Sunday, June 17, 2012
Talespinner Children's Theatre
One year ago, during the Cleveland Public Theatre annual artists' meeting, artistic director Raymond Bobgan raised a very good question: What does the Cleveland theater community not already have, that it might benefit from? There were many interesting answers. Somebody suggested a children's theater.
Ali Garrigan was not the person who made that suggestion. However, she was the person who not only could not stop thinking about it, but who resolved virtually that moment to make it a reality.
She wasn't "stealing" any ideas from CPT, the whole point of a professional children's theater is exactly that, to be a theater whose sole mission is to produce works for the entertainment of a child audience, and CPT was not going to become that.
In 2007 when visiting my brother and his wife in the Twin Cities, they took us to the Children's Theatre Company in Minneapolis, where we saw an adaptation of Sally Wittman's A Special Trade.

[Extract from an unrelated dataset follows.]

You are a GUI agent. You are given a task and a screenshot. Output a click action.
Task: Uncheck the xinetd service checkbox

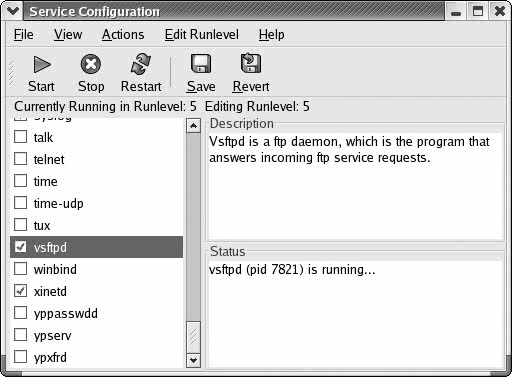click(21, 291)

It was an eye-opening experience; the theater is in a wing of the Minneapolis Institute of the Arts, a charming, intimate space with a variety of seats that range from floor cushions, which get taller and taller as they move back row after row. "Big people" are instructed to sit in the back, where their charges can see them, but you know, out of the way. The performance is for the children.

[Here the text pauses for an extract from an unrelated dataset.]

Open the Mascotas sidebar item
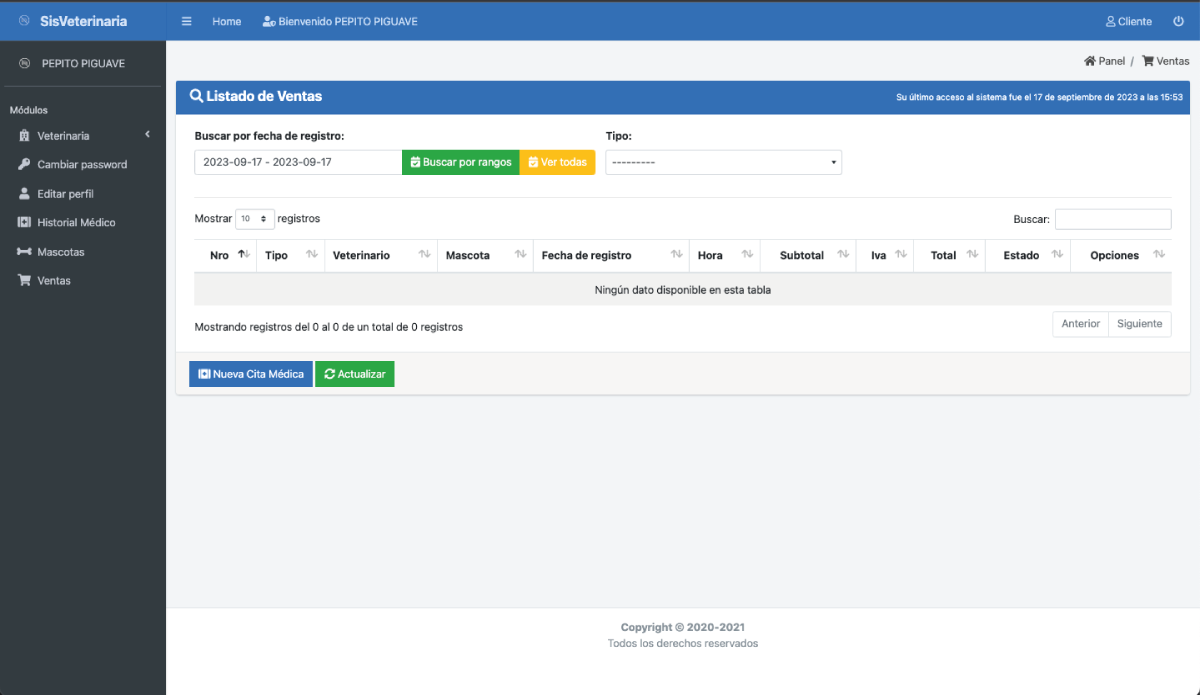The height and width of the screenshot is (695, 1200). point(61,252)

The other major Ohio cities have them -- The Children's Theatre of Cincinnati, the Columbus Children's Theatre. Well, for the past twelve months, Ali has been working tirelessly to make this happen, and she has had enough experience working with theater start-ups (most of them mine) to know the right way to go about it, establishing an identity, a mission, raising funds, going non-profit and finding a permanent home first, before even opening a show.
Talespinner Children's Theatre officially opened this weekend, their inaugural production an original adaptation of the Bantu fable The Tale of the Name of the Tree. The family asked what I wanted to do for Father's Day, and that's where I said I wanted to go.

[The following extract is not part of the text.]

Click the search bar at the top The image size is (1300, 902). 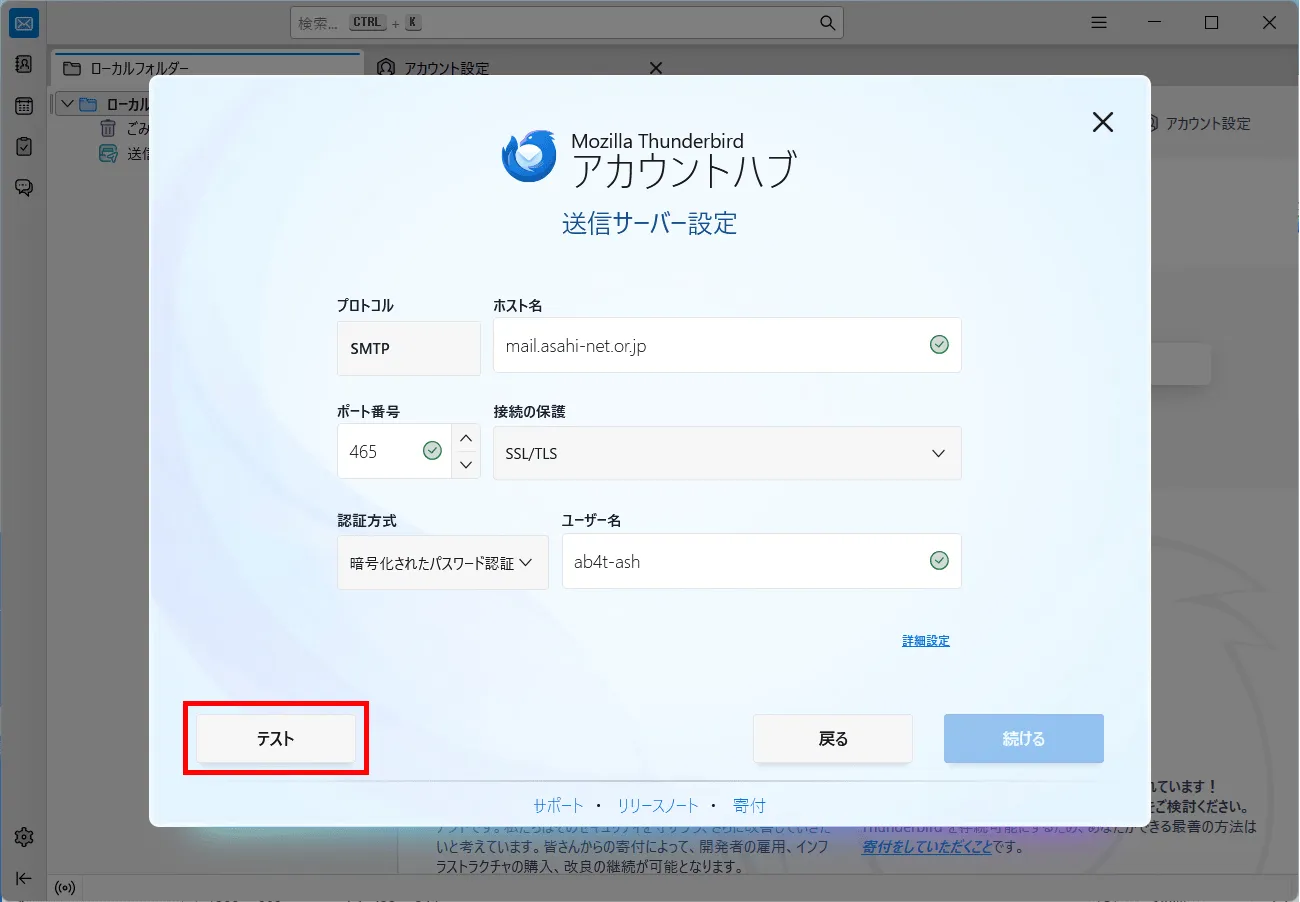click(565, 22)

What we shared was remarkable, at once simply-told, and yet packed with energy. Five performers played all of the animals, and though the script was created by local artist Michael Sepesy, each actor (several of whom I am familiar with) seemed to have had the character written especially for them, as each animal tapped into some special talent uniquely their own.
The space is right downtown, off the Shoreway, in the Reinberger Auditorium in the West Side Ecumenical Ministry building at 52nd and Detroit. Even the space is special, at once appearing as a traditional, three-sided space, and yet with dimensions that make it feel intimate, close, homey, and with excellent sight lines for small people. How do I explain it, the action is so close, but not too close, if you follow me. That has a lot to do with the gentle, welcoming touch of the performers, and their director.
The Tale of the Name of the Tree continues Friday, Saturday and Sunday at 2 PM, with 7 PM evening performances on Fridays and Saturdays through July 8. If you have small children, you must go, it's absolutely delightful.